*Your goal:*
Every line below must be reproduced exactly. Copy them all.

*Task data:*
━━━━━━━━━━━━━━━━
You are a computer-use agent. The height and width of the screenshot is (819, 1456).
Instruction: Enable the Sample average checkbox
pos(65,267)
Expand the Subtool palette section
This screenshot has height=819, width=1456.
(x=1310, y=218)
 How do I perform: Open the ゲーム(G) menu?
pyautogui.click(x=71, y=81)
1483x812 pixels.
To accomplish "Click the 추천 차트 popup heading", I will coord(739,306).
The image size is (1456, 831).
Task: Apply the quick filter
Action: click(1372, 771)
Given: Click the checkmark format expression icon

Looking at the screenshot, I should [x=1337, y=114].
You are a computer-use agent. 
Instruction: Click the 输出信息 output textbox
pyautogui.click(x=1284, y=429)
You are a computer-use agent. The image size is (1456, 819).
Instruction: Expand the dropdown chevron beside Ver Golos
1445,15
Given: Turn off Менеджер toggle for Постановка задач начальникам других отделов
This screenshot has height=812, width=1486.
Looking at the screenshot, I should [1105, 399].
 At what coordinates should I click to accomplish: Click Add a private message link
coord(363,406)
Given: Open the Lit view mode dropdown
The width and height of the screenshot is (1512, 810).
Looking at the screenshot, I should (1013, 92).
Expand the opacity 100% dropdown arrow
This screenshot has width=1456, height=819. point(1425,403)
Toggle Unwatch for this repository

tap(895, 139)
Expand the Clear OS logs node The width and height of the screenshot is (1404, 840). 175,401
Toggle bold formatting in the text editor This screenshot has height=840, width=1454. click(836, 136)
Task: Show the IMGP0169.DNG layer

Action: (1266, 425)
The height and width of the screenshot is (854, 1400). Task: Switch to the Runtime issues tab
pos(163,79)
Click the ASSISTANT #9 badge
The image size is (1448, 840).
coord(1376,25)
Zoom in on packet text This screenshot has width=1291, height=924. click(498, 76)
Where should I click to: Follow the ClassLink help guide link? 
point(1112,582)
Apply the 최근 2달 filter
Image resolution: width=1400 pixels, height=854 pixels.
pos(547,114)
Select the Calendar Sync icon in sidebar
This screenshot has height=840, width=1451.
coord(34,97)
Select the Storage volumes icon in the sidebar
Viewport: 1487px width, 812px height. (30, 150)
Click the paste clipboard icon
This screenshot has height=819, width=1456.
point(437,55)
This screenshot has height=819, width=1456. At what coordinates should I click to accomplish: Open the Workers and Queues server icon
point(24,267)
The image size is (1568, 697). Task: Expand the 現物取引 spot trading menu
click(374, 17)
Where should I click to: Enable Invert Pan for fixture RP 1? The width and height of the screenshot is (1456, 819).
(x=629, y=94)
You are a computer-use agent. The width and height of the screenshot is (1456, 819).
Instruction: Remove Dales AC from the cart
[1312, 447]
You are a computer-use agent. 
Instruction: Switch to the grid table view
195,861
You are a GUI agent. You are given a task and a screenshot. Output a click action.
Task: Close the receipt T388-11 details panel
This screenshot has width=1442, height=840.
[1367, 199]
━━━━━━━━━━━━━━━━
*Task output:*
You are a computer-use agent. The height and width of the screenshot is (819, 1456).
Instruction: Enable the Sample average checkbox
pos(65,267)
Expand the Subtool palette section
This screenshot has height=819, width=1456.
(x=1310, y=218)
 How do I perform: Open the ゲーム(G) menu?
pyautogui.click(x=71, y=81)
1483x812 pixels.
To accomplish "Click the 추천 차트 popup heading", I will coord(739,306).
The image size is (1456, 831).
Task: Apply the quick filter
Action: click(1372, 771)
Given: Click the checkmark format expression icon

Looking at the screenshot, I should [x=1337, y=114].
You are a computer-use agent. 
Instruction: Click the 输出信息 output textbox
pyautogui.click(x=1284, y=429)
You are a computer-use agent. The image size is (1456, 819).
Instruction: Expand the dropdown chevron beside Ver Golos
1445,15
Given: Turn off Менеджер toggle for Постановка задач начальникам других отделов
This screenshot has height=812, width=1486.
Looking at the screenshot, I should [1105, 399].
 At what coordinates should I click to accomplish: Click Add a private message link
coord(363,406)
Given: Open the Lit view mode dropdown
The width and height of the screenshot is (1512, 810).
Looking at the screenshot, I should (1013, 92).
Expand the opacity 100% dropdown arrow
This screenshot has width=1456, height=819. point(1425,403)
Toggle Unwatch for this repository

tap(895, 139)
Expand the Clear OS logs node The width and height of the screenshot is (1404, 840). 175,401
Toggle bold formatting in the text editor This screenshot has height=840, width=1454. click(836, 136)
Task: Show the IMGP0169.DNG layer

Action: (1266, 425)
The height and width of the screenshot is (854, 1400). Task: Switch to the Runtime issues tab
pos(163,79)
Click the ASSISTANT #9 badge
The image size is (1448, 840).
coord(1376,25)
Zoom in on packet text This screenshot has width=1291, height=924. click(498, 76)
Where should I click to: Follow the ClassLink help guide link? 
point(1112,582)
Apply the 최근 2달 filter
Image resolution: width=1400 pixels, height=854 pixels.
pos(547,114)
Select the Calendar Sync icon in sidebar
This screenshot has height=840, width=1451.
coord(34,97)
Select the Storage volumes icon in the sidebar
Viewport: 1487px width, 812px height. (30, 150)
Click the paste clipboard icon
This screenshot has height=819, width=1456.
point(437,55)
This screenshot has height=819, width=1456. At what coordinates should I click to accomplish: Open the Workers and Queues server icon
point(24,267)
The image size is (1568, 697). Task: Expand the 現物取引 spot trading menu
click(374, 17)
Where should I click to: Enable Invert Pan for fixture RP 1? The width and height of the screenshot is (1456, 819).
(x=629, y=94)
You are a computer-use agent. The width and height of the screenshot is (1456, 819).
Instruction: Remove Dales AC from the cart
[1312, 447]
You are a computer-use agent. 
Instruction: Switch to the grid table view
195,861
You are a GUI agent. You are given a task and a screenshot. Output a click action.
Task: Close the receipt T388-11 details panel
This screenshot has width=1442, height=840.
[1367, 199]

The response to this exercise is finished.